> [Exercises]:
- a) In the essay about donating one's body to science, what blood type does the writer say they have?
- b) Edit the essay about donating one's body to science from "My blood type" up to and including "woman and infants.", changing "superstar" to "champion".
- c) Resume the essay about donating one's body to science, picking up right after its final sentence.

> [Text segment]:
========================
I am the most useless person alive.
While I loath this I also have given this realization considerable thought and I came up with a plan. My dying wish is that my body be donated to science. If I cannot contribute to society in life, I may as well in death. I need my existence to MEAN something, no matter in what capacity.
This decision ensures that at the very least my conception one hazy night on Fire Island meant something. That the choice my unwed immigrant mother made not to go through with the abortion, bore me to life, it secures that life had a purpose. Even it that purpose is simply that eager 20-something year old medical students can learn from my corpse. That people who will go on to make contributions to the world during their living tenures on this earth will become one step closer to achieving a greatness I could never amount to as a living being.
My blood type is O negative. Additionally, it tests negative for exposure to a common benign virus. This all adds up to me being a blood donor superstar. My blood and platelets are universally accepted by all and supply is always in shortage. My lack of exposure this virus is extremely rare and makes me one of few candidates whose blood can be transfused to pregnant woman and infants.
========================
> [Information given]:
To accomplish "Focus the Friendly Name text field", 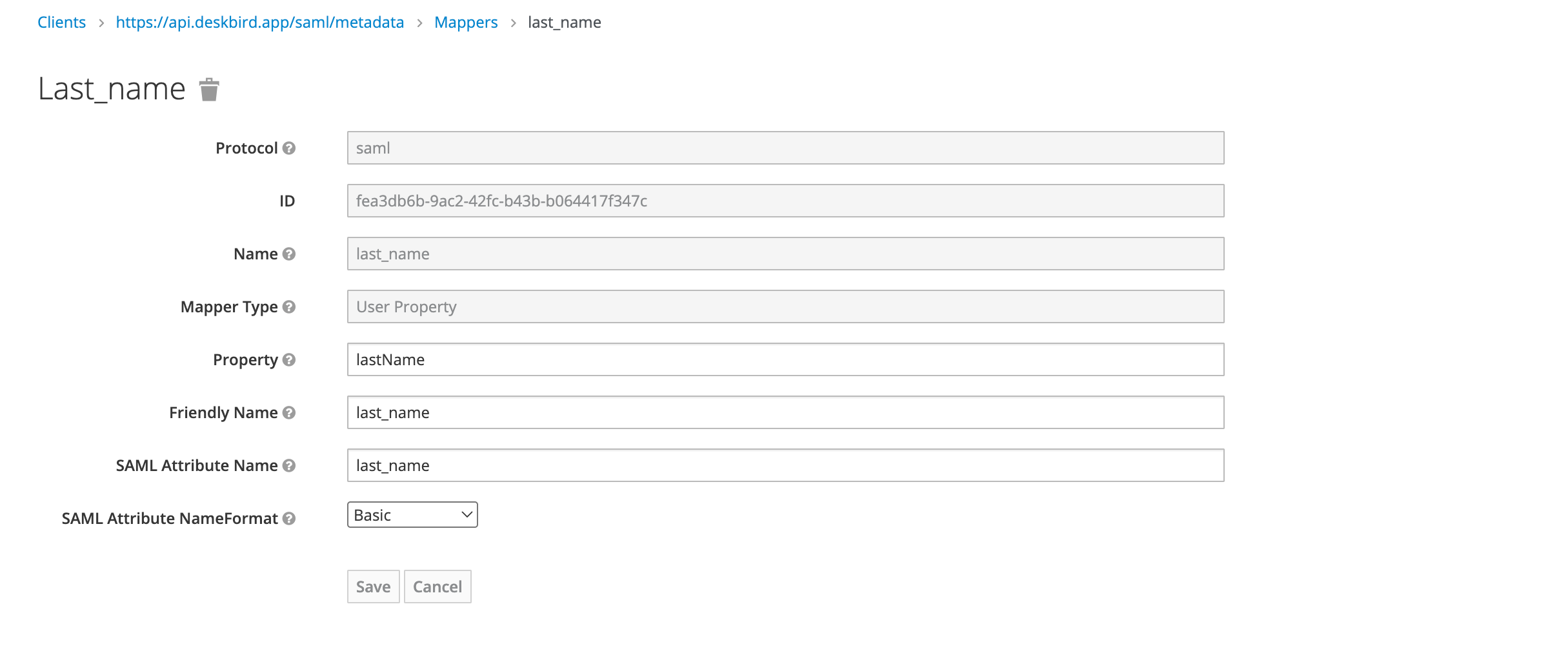I will click(785, 412).
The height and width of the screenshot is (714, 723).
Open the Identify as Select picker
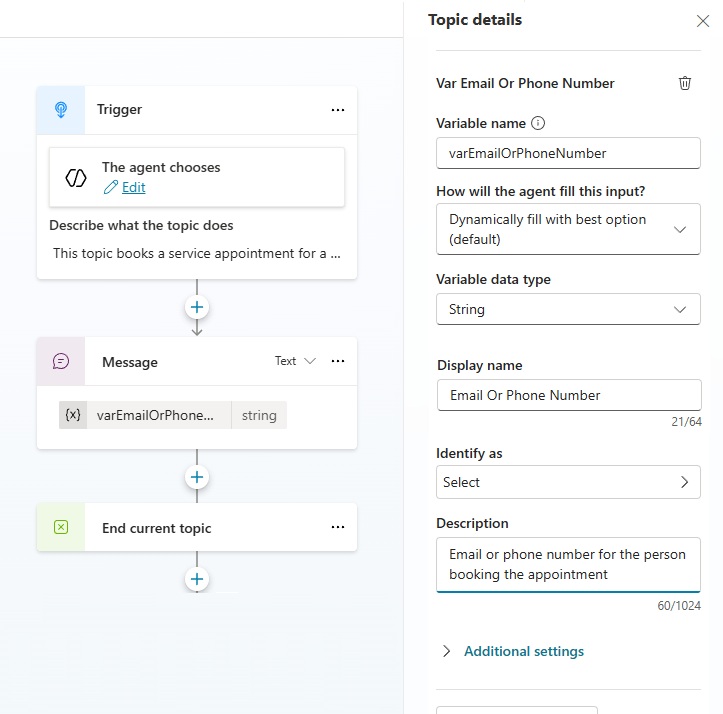pos(568,482)
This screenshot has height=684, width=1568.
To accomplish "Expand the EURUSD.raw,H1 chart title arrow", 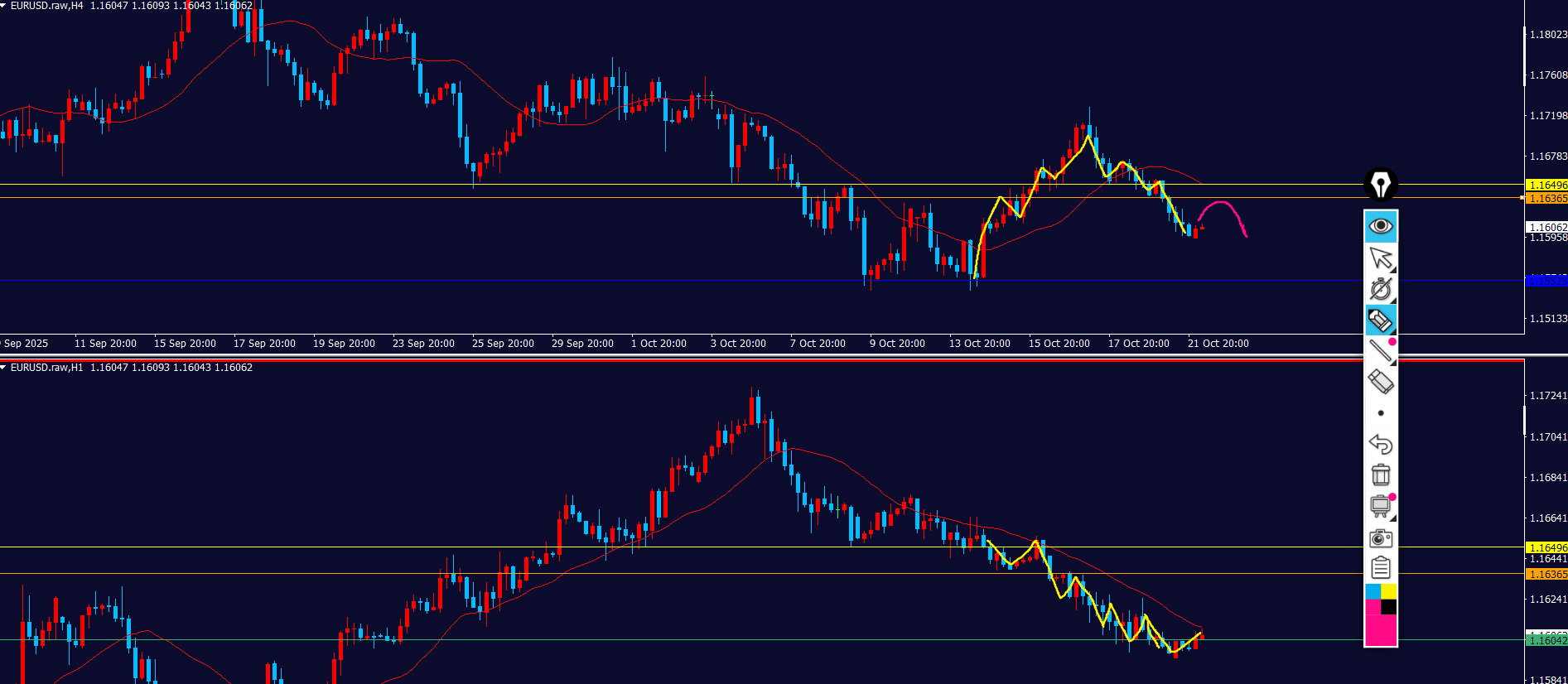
========================
> [Responses]:
- a) O negative.

- b)
My blood type is O negative. Additionally, it tests negative for exposure to a common benign virus. This all adds up to me being a blood donor champion. My blood and platelets are universally accepted by all and supply is always in shortage. My lack of exposure this virus is extremely rare and makes me one of few candidates whose blood can be transfused to pregnant woman and infants.

- c)
I have donated a few times. Once in High School then again a few years later. When my company hosted a blood donation day I made my way to the top floor and readily rolled up my sleeve to share what gift God had granted me with others in need. However, I was deemed an inappropriate candidate on the basis that I had just started a round of prophylactic antibiotics in preparation for a tooth extraction the following afternoon.
Disheartened but understanding I returned to my work desk like a vampire, chock full of O negative.
The day I was laid off, following my Jerry McGuire-esque tantrum. After I conjured the strength to move from the city street curb where I had been hysterically crying, hyperventilating, shivering in self-hatred and shock, when I had finally ridden the train back to Berkeley, I exited the station only to find a mobile blood donation van.
I immediately felt reinvigorated. So, I was not considered by my employer to be of enough value to find another place for me, so I felt like a useless resource using asshole, here is my chance to give! To be valuable. I entered the snug van and began the pre-screen. My emotions from that mornings events still shaking me at my core. The nurse went through her battery of questions, consulted with the physician, who then came and sat beside me with the results of the screening. He informed me that they were not able to accept me as a donor as I was visibly upset and that my mental distress would make the donation process unpleasant and he could not in good faith permit me to give in my current condition. Really?! As if being needle stuck then spending 15-30 minutes trying not to watch as I am pumped like gas tank then either pass out, as I have in the past, or suffer nausea, dizziness and overall malaise. It is NEVER a pleasant experience, but it is a small price to pay if it may save even one life.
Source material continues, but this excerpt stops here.